Dieci lavoratori irregolari e un’evasione di diversi milioni di euro: con la tecnica dell’esterovestizione l’azienda di autotrasporti operava tra Vittorio Veneto e Conegliano senza versare un euro allo Stato
Sede in Slovenia, ma l’attività avveniva nel territorio della Marca Trevigiana. È stata scoperta da una verifica fiscale condotta dalla Guardia di Finanza della Tenenza Vittorio Veneto un’azienda di autotrasporti che, attraverso la propria ubicazione fittizia all’estero, è riuscita a sottrarre al Fisco oltre 7 milioni di euro.
L’operazione è partita con la scoperta di due complessi aziendali, nel territorio tra Vittorio Veneto e Conegliano, dove circolavano diversi autoarticolati con targa estera: monitorando le attività di questi veicoli, dunque, i militari sono riusciti a stabilire con certezza che la società operava attivamente nel territorio nazionale e non in Slovenia, dove di fatto disponeva solamente di un mero recapito presso un professionista.

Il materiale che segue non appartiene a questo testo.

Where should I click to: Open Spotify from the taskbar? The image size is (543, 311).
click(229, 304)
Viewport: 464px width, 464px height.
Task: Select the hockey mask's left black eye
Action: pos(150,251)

Il quadro probatorio complessivamente acquisito, anche avvalendosi di innovative tecniche di computer forensics, spiegano le Fiamme Gialle, si è rivelato utile a ricostruire l’entità della frode fiscale, quantificata in ricavi sottratti a tassazione per oltre 7 milioni di euro e Iva per oltre 1,5 milioni di euro. Inoltre, nel corso degli accertamenti, sono emersi dieci lavoratori impiegati irregolarmente e nei confronti dei quali la società non aveva versato le previste ritenute d’acconto per oltre 200mila euro.
È la tecnica dell’esterovestizione, che consiste nel dichiarare fittiziamente la sede della società all’estero, solitamente in un Paese con un trattamento fiscale più vantaggioso di quello nazionale, lavorando però nel territorio dello Stato senza rispettarne le regole tributarie. “Al riguardo è bene ricordare che una società è tenuta ad adempiere agli obblighi fiscali italiani quando, a prescindere dai dati formali e per la maggior parte del periodo d’imposta, ha la sede legale o la sede di direzione effettiva o la gestione ordinaria nel nostro Paese”, ricorda la Guardia di Finanza.
Denunciato dunque alla Procura della Repubblica di Treviso il rappresentante legale dell’azienda. Questo intervento “ha permesso non solo di far emergere un soggetto economico finora completamente sconosciuto al Fisco – spiegano i militari -, ma anche – grazie all’apertura “d’ufficio” della posizione Iva italiana – di consentire all’impresa la continuazione dell’attività aziendale, a patto, ovviamente, che la stessa regolarizzi la sua posizione ed operi, per il futuro, nel rispetto delle normative fiscali e giuslavoristiche”.